How can the UK be most effective? Regarding climate change, our Climate Change Act sets stringent targets, but even if we meet them we will reduce global emissions by only 1%. However, up to 10% of the world’s innovative ideas gestate in this country. Some of us have argued that we can amplify our leverage, as it were, on solving the climate challenge by massively enhancing research into clean energy systems so that we can accelerate their improvements and the decline in their costs. In that way, countries such as India can afford to leapfrog to a clean network rather than building coal-fired power stations.
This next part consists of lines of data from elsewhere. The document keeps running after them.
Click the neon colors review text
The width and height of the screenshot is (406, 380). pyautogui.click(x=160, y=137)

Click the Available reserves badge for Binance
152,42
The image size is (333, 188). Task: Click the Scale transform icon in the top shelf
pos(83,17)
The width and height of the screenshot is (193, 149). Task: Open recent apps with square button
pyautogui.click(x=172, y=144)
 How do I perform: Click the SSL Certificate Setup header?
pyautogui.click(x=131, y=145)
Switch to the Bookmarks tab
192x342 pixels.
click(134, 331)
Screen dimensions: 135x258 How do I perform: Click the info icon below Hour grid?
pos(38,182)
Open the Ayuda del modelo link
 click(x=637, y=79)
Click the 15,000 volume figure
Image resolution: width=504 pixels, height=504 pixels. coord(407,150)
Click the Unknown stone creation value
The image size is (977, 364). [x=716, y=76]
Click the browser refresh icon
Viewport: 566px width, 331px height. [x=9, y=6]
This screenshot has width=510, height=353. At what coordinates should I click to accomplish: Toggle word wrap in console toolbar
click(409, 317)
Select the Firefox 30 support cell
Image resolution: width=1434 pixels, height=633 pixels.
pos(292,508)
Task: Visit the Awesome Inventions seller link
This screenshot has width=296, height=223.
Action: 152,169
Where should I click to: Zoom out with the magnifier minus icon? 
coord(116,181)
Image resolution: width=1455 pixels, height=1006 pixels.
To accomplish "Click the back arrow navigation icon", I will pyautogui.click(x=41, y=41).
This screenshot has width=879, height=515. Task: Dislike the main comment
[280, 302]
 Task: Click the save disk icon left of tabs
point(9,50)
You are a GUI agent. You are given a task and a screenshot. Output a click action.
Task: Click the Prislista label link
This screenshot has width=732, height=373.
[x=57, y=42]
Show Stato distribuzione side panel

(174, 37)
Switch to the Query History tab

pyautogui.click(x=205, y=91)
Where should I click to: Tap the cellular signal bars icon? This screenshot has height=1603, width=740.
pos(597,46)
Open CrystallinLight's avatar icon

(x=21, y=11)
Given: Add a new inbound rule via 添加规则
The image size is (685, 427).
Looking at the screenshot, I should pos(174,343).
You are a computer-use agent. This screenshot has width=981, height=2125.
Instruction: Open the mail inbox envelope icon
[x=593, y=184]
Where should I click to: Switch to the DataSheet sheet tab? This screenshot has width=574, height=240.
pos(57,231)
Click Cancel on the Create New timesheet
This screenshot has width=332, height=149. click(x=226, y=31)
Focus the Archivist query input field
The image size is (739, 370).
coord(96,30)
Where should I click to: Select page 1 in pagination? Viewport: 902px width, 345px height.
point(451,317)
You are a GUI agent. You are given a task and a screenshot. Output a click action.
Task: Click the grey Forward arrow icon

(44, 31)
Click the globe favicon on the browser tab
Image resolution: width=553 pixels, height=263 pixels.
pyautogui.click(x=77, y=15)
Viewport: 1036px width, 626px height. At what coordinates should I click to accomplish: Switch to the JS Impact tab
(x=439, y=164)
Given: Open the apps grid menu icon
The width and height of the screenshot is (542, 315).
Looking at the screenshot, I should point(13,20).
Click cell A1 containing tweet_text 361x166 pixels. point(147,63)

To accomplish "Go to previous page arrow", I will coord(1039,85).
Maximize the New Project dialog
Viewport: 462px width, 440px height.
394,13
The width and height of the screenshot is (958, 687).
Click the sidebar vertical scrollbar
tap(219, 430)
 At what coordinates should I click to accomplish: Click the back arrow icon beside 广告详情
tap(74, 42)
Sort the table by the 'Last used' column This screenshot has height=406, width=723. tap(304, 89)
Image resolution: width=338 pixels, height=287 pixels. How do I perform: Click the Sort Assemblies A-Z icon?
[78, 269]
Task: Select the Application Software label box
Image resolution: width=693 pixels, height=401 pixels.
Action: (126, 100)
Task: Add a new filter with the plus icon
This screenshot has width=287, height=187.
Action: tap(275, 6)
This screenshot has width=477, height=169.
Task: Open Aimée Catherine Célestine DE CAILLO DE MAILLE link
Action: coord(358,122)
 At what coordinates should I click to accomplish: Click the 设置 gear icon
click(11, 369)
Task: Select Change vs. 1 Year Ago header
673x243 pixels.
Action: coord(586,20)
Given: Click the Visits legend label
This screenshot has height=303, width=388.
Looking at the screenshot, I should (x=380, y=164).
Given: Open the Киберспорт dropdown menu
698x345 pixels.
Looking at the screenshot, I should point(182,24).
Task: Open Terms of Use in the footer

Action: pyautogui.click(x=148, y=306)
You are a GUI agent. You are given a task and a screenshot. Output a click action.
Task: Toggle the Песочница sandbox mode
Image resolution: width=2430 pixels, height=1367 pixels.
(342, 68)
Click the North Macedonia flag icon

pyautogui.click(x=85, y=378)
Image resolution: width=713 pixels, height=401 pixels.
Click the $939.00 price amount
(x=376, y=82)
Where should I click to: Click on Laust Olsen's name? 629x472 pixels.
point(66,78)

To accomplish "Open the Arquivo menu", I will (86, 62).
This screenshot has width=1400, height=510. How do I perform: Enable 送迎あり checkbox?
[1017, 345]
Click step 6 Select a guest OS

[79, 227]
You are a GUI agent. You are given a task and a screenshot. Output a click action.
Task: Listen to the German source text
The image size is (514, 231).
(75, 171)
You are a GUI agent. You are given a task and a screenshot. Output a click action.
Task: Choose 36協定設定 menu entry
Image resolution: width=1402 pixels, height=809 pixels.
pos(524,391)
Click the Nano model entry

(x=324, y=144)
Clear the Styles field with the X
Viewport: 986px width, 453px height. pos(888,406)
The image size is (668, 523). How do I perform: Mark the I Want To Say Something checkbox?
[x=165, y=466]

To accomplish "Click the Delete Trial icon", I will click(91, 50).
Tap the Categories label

I venture a similar argument in the context of today’s debate. If we expand and deploy our world-leading expertise in plant science, and prioritise associated engineering advances, we can substantially enhance the chance that the planet can be fed without devastating the natural world. It would be to our economic benefit in this country if we can get a lead in these key technologies. It is hard to think of a more inspiring challenge for our brilliant young biologists and engineers than using their skills to develop more efficient agriculture for the world’s rising population, without degrading the wonders and beauty of the natural world.
The most devastating consequence of biodiversity loss is extinction—destroying the book of life before we have read it. I would like to end with another quote from EO Wilson, that,
“if human actions lead to mass extinctions, it’s the sin that future generations will least forgive us for”.